Raveling doesn’t quite fit this mold because he was Washington State’s coach for 11 years before becoming Iowa’s coach.

“We told Mr. McGee that we’re all sticking together,” Lewis said last month. “If one of us doesn’t like the new coach and says he’s going, I think all of us would follow him.”

It was believed at the time, though, that the freshmen made their stand in the emotional environment of losing their coach, Morrison, and that time would temper their outlook on the situation.


That may not be the case.

Lewis said that there have been a lot of recruits on campus and that Raveling’s assistants have introduced the players to some of them.

It has also been reported that BYU forward Allen Pollard and Iowa guard Roy Marble plan to transfer to USC.

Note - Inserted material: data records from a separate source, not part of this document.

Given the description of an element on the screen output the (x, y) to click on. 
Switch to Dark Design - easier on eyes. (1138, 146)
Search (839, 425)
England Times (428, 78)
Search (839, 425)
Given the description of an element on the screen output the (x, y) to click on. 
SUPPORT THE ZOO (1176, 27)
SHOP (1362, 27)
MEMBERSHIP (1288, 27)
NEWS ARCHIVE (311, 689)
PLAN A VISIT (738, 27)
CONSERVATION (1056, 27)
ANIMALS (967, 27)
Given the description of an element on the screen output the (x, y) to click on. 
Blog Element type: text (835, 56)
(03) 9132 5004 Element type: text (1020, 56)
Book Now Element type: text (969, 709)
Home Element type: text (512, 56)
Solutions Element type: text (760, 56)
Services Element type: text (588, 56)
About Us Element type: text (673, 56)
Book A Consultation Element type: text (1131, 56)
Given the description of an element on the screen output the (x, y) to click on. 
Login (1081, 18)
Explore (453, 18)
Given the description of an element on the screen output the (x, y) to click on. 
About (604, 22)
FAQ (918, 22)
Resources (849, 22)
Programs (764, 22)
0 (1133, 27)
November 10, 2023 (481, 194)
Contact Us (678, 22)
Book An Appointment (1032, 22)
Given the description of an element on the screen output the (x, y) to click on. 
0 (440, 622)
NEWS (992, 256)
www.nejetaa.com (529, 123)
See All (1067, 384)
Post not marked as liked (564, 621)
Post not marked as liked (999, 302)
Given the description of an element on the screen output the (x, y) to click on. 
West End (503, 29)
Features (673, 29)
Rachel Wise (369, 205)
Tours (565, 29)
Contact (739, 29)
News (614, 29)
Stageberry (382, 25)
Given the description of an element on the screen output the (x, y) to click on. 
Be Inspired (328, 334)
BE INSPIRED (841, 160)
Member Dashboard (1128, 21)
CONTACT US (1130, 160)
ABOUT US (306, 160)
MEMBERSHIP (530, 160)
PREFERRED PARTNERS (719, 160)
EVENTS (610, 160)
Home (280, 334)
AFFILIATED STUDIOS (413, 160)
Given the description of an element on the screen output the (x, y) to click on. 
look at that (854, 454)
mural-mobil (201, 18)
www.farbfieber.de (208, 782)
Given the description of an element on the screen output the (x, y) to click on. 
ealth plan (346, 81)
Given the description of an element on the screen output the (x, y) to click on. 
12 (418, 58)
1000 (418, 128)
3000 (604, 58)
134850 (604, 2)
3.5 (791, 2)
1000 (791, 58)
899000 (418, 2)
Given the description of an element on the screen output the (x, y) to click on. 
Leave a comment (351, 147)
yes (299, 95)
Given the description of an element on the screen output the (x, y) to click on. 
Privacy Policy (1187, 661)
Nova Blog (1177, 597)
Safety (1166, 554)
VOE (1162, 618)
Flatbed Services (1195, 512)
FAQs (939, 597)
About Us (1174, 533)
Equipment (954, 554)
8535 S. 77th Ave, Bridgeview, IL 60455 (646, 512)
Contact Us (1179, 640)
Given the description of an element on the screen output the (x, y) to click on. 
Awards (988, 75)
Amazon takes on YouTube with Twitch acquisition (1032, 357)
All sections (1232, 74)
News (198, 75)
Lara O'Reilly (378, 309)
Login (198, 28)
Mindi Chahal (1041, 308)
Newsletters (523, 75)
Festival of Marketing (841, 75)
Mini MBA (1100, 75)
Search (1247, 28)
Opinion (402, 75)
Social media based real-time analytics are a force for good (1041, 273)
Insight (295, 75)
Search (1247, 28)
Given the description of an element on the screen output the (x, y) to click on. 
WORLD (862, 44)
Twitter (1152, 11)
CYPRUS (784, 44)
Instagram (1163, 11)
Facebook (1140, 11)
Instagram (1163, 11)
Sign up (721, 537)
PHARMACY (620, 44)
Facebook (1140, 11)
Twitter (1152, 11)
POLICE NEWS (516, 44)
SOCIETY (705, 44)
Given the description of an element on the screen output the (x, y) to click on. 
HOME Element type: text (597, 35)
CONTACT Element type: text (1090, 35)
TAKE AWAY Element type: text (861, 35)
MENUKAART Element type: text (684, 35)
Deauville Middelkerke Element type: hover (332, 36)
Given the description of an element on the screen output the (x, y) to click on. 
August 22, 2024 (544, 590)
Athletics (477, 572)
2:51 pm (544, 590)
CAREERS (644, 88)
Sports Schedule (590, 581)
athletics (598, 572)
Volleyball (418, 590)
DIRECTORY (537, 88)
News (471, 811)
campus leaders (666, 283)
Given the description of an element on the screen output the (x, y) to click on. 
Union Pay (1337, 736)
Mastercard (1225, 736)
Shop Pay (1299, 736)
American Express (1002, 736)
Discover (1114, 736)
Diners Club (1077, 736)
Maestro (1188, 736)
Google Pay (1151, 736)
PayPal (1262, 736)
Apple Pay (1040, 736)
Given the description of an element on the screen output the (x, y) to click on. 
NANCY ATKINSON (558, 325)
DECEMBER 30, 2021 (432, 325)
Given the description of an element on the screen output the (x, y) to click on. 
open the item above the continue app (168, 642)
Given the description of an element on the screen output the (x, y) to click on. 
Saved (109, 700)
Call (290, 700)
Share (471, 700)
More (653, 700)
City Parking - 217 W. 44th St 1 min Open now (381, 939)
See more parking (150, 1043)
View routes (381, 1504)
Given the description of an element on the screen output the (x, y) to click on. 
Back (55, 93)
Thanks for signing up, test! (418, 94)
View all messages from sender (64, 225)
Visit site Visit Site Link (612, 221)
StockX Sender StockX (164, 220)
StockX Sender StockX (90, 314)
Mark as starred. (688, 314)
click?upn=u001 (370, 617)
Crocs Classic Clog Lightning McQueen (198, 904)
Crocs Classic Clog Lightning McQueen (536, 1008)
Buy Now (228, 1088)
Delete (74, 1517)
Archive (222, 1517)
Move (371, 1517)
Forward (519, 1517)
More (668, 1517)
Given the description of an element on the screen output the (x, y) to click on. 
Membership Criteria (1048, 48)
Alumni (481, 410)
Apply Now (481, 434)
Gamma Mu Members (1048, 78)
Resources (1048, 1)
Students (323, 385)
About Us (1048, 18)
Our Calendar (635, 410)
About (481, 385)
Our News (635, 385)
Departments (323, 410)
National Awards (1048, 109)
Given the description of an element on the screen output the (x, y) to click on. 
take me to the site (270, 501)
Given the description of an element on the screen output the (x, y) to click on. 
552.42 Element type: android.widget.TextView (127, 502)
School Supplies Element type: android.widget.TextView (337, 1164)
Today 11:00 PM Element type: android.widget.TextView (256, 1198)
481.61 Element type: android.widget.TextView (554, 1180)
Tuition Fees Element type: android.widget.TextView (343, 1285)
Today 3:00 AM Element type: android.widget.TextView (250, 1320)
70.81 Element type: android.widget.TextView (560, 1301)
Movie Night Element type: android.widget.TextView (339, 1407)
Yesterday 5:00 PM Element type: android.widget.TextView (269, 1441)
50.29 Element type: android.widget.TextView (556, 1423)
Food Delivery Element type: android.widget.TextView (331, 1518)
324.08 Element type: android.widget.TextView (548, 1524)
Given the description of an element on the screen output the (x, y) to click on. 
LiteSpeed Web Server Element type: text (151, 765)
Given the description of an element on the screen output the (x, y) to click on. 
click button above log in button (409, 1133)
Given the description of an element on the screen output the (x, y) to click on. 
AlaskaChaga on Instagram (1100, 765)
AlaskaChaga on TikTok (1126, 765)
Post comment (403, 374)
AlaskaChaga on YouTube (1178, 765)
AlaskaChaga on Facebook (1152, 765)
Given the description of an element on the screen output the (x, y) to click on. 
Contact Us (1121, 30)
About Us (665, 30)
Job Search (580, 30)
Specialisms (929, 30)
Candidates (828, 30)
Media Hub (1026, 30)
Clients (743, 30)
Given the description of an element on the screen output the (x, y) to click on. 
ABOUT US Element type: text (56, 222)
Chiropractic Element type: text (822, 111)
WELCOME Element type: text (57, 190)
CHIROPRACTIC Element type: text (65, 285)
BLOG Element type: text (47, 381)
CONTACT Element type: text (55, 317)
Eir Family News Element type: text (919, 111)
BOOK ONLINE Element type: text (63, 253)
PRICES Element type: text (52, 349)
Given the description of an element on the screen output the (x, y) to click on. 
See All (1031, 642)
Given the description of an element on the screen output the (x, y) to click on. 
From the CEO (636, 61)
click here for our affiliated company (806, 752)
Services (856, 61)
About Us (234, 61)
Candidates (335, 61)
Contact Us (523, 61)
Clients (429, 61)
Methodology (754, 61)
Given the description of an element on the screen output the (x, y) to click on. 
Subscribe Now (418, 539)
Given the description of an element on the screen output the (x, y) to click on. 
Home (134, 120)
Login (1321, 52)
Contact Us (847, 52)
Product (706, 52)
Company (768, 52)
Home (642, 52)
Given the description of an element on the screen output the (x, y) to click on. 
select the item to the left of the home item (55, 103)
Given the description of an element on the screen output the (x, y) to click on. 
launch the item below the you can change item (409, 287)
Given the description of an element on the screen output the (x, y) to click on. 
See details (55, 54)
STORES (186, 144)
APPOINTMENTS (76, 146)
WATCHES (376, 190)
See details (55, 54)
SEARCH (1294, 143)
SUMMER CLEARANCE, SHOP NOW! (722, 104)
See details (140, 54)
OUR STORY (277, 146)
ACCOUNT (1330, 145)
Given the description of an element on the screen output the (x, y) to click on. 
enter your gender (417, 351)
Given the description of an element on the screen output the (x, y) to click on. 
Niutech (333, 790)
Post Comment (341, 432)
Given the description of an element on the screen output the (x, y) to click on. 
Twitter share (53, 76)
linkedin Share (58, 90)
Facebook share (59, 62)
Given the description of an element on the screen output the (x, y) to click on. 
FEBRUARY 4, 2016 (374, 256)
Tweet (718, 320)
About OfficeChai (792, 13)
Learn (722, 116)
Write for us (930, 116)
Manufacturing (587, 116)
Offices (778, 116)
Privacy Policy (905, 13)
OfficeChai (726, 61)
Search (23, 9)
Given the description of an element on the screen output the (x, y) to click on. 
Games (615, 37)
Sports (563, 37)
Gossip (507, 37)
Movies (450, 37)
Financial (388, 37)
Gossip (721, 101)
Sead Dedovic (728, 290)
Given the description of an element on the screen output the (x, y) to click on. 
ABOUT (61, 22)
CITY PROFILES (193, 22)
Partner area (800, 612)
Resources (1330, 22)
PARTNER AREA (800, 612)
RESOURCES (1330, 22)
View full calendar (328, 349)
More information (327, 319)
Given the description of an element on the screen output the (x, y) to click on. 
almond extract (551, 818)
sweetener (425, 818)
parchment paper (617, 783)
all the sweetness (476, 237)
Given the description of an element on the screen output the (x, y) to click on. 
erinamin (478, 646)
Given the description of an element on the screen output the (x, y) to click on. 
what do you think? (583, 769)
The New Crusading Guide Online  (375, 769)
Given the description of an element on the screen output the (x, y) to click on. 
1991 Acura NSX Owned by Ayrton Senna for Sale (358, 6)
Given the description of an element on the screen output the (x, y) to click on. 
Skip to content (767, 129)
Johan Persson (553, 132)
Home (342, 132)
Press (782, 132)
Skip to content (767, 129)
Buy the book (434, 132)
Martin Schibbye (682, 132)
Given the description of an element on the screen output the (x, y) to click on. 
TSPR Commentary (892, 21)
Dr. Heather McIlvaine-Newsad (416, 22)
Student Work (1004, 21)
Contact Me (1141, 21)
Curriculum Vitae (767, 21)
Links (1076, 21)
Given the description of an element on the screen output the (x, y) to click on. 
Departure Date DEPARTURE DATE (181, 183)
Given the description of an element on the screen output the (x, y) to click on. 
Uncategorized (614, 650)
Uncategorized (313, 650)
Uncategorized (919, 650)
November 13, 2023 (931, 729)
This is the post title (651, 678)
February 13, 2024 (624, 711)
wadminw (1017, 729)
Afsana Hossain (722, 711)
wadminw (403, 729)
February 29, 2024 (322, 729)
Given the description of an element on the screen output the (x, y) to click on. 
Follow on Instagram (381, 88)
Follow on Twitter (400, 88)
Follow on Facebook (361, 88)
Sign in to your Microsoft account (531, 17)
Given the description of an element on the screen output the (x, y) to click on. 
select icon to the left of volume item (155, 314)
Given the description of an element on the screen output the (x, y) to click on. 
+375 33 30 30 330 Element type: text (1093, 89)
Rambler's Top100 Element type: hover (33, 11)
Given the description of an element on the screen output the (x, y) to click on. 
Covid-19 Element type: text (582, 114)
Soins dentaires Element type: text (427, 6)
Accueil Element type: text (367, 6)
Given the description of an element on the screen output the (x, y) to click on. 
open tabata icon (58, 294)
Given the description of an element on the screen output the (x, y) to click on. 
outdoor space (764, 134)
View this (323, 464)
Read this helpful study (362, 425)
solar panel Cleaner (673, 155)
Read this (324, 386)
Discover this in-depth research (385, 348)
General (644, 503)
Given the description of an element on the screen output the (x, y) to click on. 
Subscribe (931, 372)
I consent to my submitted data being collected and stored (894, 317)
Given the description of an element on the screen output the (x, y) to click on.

Although Raveling doesn’t have the necessary scholarships now to accommodate the players he is recruiting, he said he’s in the process of defensive recruiting, presumably meaning that he’ll have players available if there is a mass defection.


A school is allowed 15 basketball scholarships at the start of the school year in the fall.

It has been learned that some of the freshmen don’t believe that Raveling cares whether they stay or go and that his active recruiting is evidence of that.

Lewis said that Grande, his roommate on campus, was told by Raveling that he wants to convert him to an off-guard, although he played point guard through high school and while alternating with Larry Friend last season.

Raveling confirmed that he has asked Grande to play the point guard position, adding: “That’s a coaching decision and I don’t think it does anybody any good to make any public disclosures of how I’m trying to put a team together. There is nothing definite now.”


It is believed that Kimble, a member of the All-Pac 10 freshman team, and Gathers, who were recruited from Philadelphia, are seriously considering transferring. Sources say that Raveling has met with Gathers only briefly and has yet to meet with Kimble, although he has said his door is open if any player wants to see him.